EXTRACTED ENTRIES:
__________________________________________________

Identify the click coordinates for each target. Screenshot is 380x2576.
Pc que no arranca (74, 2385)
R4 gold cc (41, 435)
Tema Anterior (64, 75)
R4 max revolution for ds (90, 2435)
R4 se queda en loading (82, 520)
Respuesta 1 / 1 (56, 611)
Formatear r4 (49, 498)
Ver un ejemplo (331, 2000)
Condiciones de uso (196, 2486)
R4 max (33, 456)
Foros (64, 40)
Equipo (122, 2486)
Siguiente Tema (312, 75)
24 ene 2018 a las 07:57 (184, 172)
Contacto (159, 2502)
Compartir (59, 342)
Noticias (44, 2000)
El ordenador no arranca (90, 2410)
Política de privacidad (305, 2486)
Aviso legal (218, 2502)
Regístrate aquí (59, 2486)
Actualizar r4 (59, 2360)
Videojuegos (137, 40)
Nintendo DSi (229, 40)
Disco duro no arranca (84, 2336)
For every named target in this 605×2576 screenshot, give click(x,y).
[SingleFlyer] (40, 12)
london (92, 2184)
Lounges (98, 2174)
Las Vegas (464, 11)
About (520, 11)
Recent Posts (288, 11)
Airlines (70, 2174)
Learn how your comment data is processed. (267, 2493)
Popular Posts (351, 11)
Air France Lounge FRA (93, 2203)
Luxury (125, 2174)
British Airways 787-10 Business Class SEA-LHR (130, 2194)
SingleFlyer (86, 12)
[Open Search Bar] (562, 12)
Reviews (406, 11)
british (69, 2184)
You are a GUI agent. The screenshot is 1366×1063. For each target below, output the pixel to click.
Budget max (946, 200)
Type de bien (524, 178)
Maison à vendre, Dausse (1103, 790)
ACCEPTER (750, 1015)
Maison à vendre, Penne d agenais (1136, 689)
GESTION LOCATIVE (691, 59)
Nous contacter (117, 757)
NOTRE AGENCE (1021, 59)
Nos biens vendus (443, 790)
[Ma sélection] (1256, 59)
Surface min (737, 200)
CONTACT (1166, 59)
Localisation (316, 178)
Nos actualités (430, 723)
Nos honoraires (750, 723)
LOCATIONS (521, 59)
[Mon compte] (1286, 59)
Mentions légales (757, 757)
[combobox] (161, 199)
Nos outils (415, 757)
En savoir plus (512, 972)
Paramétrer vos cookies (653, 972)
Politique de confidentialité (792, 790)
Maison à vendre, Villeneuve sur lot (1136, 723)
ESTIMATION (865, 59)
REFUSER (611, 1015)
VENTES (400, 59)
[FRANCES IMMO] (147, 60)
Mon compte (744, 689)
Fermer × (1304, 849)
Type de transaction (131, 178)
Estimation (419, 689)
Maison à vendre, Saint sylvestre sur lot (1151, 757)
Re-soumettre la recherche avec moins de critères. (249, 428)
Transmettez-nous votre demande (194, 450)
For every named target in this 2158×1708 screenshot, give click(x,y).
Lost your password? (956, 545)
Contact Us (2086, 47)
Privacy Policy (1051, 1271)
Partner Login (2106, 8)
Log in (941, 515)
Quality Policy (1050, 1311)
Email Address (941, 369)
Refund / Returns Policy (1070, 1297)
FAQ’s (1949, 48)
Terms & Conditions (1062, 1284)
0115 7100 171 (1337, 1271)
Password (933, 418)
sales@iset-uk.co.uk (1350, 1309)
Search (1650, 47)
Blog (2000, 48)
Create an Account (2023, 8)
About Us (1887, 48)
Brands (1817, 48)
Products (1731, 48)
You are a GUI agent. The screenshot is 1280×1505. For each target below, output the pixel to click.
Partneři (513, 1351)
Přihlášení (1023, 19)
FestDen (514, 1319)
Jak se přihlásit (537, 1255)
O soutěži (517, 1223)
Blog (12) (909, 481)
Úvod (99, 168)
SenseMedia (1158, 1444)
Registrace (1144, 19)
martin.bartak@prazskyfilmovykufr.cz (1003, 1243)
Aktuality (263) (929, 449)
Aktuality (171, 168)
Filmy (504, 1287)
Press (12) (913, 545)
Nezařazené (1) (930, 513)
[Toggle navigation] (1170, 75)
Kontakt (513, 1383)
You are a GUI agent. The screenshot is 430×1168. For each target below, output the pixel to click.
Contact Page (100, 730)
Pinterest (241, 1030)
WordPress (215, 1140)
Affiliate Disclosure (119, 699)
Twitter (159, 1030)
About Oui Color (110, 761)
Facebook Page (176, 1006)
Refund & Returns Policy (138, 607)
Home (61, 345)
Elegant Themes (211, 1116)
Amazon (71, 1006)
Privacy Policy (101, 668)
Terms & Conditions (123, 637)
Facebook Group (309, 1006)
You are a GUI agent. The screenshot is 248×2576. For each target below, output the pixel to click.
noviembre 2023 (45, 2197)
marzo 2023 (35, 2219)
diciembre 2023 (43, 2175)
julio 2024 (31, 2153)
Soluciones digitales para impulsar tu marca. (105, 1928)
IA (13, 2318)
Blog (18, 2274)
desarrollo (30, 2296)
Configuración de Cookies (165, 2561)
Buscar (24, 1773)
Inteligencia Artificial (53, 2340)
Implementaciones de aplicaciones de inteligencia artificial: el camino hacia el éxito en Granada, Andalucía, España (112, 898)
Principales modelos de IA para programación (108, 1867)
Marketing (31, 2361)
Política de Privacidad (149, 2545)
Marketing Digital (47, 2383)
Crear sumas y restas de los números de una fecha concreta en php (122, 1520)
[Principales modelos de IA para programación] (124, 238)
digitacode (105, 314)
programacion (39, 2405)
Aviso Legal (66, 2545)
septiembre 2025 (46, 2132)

__________________________________________________

WHAT TO DO: Using only the entries above, output the line with "Luxury (125, 2174)", the line with "Transmettez-nous votre demande (194, 450)", and all lines between them, exactly as they stand.

TASK OUTPUT:
Luxury (125, 2174)
British Airways 787-10 Business Class SEA-LHR (130, 2194)
SingleFlyer (86, 12)
[Open Search Bar] (562, 12)
Reviews (406, 11)
british (69, 2184)
You are a GUI agent. The screenshot is 1366×1063. For each target below, output the pixel to click.
Budget max (946, 200)
Type de bien (524, 178)
Maison à vendre, Dausse (1103, 790)
ACCEPTER (750, 1015)
Maison à vendre, Penne d agenais (1136, 689)
GESTION LOCATIVE (691, 59)
Nous contacter (117, 757)
NOTRE AGENCE (1021, 59)
Nos biens vendus (443, 790)
[Ma sélection] (1256, 59)
Surface min (737, 200)
CONTACT (1166, 59)
Localisation (316, 178)
Nos actualités (430, 723)
Nos honoraires (750, 723)
LOCATIONS (521, 59)
[Mon compte] (1286, 59)
Mentions légales (757, 757)
[combobox] (161, 199)
Nos outils (415, 757)
En savoir plus (512, 972)
Paramétrer vos cookies (653, 972)
Politique de confidentialité (792, 790)
Maison à vendre, Villeneuve sur lot (1136, 723)
ESTIMATION (865, 59)
REFUSER (611, 1015)
VENTES (400, 59)
[FRANCES IMMO] (147, 60)
Mon compte (744, 689)
Fermer × (1304, 849)
Type de transaction (131, 178)
Estimation (419, 689)
Maison à vendre, Saint sylvestre sur lot (1151, 757)
Re-soumettre la recherche avec moins de critères. (249, 428)
Transmettez-nous votre demande (194, 450)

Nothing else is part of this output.